The goal of this exercise is to learn to train a classification algorithm on a multi-class labelled data. Some algorithms as SVM or Logistic Regression do not natively support multi-class (more than 2 classes). There are some approaches that allow to use these algorithms on multi-class data. Let's assume we work with 3 classes: A, B and C.

  • One-vs-Rest considers 3 binary classification problems: A vs B,C; B vs A,C and C vs A,B. If there are 10 classes, 10 binary classification problems would be fitted.
  • One-vs-One considers 3 binary classification problems: A vs B, A vs C, B vs C. If there are 10 classes, 45 binary classification problems would be fitted.

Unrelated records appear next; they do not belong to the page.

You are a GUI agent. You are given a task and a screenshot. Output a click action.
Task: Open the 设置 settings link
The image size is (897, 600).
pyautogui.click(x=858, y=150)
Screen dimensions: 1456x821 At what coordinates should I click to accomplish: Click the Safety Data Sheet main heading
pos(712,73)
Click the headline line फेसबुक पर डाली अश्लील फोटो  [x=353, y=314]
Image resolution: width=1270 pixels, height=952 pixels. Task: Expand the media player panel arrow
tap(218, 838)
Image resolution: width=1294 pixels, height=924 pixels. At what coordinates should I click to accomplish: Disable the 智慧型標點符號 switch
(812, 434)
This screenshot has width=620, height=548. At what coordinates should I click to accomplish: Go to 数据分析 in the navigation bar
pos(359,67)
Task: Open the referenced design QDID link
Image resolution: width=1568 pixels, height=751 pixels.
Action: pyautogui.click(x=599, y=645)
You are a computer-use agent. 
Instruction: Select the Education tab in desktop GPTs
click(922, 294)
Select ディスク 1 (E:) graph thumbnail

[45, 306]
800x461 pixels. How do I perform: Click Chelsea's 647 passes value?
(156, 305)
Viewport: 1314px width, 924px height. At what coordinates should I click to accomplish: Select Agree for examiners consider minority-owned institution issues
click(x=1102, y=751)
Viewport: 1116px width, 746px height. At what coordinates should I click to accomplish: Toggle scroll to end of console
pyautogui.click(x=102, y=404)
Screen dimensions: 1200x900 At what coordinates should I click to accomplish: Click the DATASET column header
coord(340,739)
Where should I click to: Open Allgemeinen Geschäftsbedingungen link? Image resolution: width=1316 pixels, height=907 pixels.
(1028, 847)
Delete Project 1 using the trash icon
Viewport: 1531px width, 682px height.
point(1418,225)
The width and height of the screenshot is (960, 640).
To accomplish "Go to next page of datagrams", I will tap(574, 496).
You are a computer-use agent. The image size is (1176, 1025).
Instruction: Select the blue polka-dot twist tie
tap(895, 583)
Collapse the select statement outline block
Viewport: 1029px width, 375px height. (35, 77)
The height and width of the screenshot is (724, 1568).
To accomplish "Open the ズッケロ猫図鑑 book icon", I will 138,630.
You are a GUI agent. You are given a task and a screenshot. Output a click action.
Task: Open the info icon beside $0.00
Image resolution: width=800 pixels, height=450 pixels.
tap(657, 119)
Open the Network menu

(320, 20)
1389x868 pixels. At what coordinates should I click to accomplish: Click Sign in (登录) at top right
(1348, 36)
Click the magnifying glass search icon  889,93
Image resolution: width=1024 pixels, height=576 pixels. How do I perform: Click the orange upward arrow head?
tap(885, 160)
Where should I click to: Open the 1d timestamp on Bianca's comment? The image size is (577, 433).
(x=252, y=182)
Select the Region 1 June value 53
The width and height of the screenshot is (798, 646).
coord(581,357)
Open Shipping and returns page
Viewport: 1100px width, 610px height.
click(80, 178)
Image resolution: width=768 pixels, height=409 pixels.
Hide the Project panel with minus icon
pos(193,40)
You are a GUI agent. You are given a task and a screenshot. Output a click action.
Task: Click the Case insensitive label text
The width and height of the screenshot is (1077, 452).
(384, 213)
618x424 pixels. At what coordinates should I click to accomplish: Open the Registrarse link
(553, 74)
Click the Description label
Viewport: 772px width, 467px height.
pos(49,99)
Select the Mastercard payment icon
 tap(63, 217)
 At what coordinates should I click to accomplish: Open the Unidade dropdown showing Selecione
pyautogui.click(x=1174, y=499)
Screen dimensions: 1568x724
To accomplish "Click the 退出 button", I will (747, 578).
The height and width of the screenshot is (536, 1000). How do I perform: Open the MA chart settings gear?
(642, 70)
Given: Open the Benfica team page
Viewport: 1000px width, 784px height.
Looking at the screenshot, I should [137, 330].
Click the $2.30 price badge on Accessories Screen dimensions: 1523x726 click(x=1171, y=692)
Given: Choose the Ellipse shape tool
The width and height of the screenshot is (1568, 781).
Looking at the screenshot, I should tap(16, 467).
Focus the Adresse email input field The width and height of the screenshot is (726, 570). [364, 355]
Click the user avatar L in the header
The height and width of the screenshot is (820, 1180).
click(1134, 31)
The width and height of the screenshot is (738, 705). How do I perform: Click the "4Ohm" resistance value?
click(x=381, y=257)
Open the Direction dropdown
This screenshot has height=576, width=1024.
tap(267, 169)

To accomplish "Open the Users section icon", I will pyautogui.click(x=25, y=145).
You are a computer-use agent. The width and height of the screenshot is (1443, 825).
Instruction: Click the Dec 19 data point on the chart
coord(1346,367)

Given, the volume of data, this technique may not be scalable.

More details:

Let's implement the One-vs-Rest approach from LogisticRegression.

Preliminary:

  • Import the Setosa data set from Scikit-learn
from sklearn.datasets import load_iris
iris = load_iris()

X = pd.DataFrame(data=iris['data'], columns=iris.feature_names)
y = pd.DataFrame(data=iris['target'], columns=['target'])
  • Using train_test_split, split the data set in a train set and test set (20%) with shuffle=True and random_state=43.
  1. Create a function that takes as input the data and returns three trained classifiers.
  • clf0 takes as input a binary data set where the class 1 is 0 and class 0 is 1 and 2.
  • clf1 takes as input a binary data set where the class 1 is 1 and class 0 is 0 and 2.
  • clf2 takes as input a binary data set where the class 1 is 2 and class 0 is 0 and 1.
def train(X_train,y_train):
       #TODO
       return clf0, clf1, clf2
  1. Create a function that takes as input the trained classifiers and the features set and that returns the predicted class. Use predict_one_vs_all to output the predicted classes on the test set. Compare the results with Logistic Regression algorithm from scikit learn used in One-vs-All mode. The results may change because the solver may not converge. Later this week, we will learn to preprocess the data to avoid convergence issues.
  • clf0 outputs the probability to belong to the class 1 which is 0.
  • clf1 outputs the probability to belong to the class 1 which is 1.
  • clf2 outputs the probability to belong to the class 1 which is 2.

The predicted class is the one that gets the highest probability among the three models.